Parasports July 4, 2021
Know more about Sir Ludwig Guttmann, father of the Paralympic movement
This year marks the 112nd birth anniversary of Professor Sir Ludwig Guttmann. The German-born, British neurologist is known as the “founder of the Paralympic movement’. He established the Paralympic Games in England and is considered to be one of the founding fathers of organised physical activities for disabled people.
As we head into the 2021 Paralympic Games, it’s only fitting to remember the man who many credit as the founder of the Paralympic movement.Sir Ludwig “Poppa” Guttmann, a German-born, British neurologist, organised an archery competition for wheelchair users breaking down the barriers faced by disabled people in sports. This later evolved into the Paralympic Games.
This year marks the 122nd birth anniversary of Sir Guttmann, who was born in July 1899 in Germany into a Jewish family. He was forced to leave Germany following the increasing persecution of Jews under Nazi rule. Sir Guttmann was one of the top neurosurgeons of Germany that time. He escaped to England with his family.
Organised first sporting contest for disabled people
In England, Sir Guttmann continued with his research into paraplegia putting some innovative approaches into practice. In 1948, he organised a 16-person archery contest for disabled war veterans that was one of the first official competitive sporting events for wheelchair users. They competed in wheelchairs at a rehabilitation hospital northwest of London. The event was held three years after the end of the Second World War.
When the meet was held again in 1952, competitors from the Netherlands took part – and an international movement was born.
Called the Stoke Mandeville Games he organised the games on the same day as the opening of the London Olympics. All participants had spinal cord injuries. To encourage his patients to take part in national events, Sir Guttmann used the term Paraplegic Games. These came to be known as the “Paralympic Games”, which later became the “Parallel Games” and grew to include other disabilities.
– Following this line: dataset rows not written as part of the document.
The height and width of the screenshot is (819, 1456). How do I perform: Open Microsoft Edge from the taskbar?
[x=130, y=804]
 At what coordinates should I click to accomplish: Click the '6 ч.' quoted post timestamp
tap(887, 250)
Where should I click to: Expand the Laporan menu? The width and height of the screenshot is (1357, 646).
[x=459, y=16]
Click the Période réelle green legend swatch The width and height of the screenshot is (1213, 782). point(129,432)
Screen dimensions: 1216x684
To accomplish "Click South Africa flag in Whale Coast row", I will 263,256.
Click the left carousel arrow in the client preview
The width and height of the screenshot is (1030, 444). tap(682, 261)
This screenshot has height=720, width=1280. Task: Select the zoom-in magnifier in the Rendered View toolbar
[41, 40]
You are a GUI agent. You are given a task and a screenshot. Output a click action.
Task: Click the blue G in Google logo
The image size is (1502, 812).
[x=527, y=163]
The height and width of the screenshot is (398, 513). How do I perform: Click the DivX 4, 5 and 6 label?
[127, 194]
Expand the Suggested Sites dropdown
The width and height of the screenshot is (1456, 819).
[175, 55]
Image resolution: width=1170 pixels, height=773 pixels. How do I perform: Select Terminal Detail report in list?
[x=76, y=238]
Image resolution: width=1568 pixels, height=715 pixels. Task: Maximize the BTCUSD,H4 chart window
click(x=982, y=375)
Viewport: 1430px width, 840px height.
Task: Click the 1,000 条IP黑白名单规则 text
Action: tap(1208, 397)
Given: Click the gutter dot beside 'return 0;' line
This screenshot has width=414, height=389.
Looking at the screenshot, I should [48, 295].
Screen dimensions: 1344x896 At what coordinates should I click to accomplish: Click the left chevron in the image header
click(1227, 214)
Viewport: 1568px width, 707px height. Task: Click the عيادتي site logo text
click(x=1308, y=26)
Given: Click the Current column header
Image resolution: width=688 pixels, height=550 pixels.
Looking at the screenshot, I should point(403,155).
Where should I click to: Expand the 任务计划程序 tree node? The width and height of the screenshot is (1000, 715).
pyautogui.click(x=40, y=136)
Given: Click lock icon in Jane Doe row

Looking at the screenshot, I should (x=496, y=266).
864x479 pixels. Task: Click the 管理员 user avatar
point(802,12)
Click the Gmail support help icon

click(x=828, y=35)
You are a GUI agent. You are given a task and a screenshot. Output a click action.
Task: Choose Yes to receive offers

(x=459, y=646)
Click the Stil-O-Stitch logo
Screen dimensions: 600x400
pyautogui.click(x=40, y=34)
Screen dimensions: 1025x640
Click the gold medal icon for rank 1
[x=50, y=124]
If ever I did one good thing in my medical career, it was to introduce sport into the treatment and rehabilitation programme of spinal cord sufferers and others severely disabled. – Sir Ludwig Guttmann, Founder, Paralympic Movement
Among his closest associates was Joan Scruton, former secretary general of the British Paraplegic Sports Society who worked with Dr Guttmann for 35 years. In an article written to honour him on his 80th birthday, Dr Scruton, who witnessed the first Stoke Mandeville Games in 1948.
“It was only Sir Ludwig who recognised the revolution he had started in the whole outlook of such severely disabled people, and had the vision to see that through the potentialities of sport, one day our paralysed sportsmen and sportswomen would be holding their own Olympic Games”, she writes.
Google honours Dr Guttmann
To mark his birthday tech giant Google shared a doodle and a link documenting the life and works of Sir Guttmann.
This year, in the 16th Summer Paralympic Games, an incredible 4,400 para sportspersons are expected to take part in 540 events held across 22 sports with the introduction of two new sports. The man who gets credit for this remarkable moment in sporting history is Sir Ludwig Guttmann.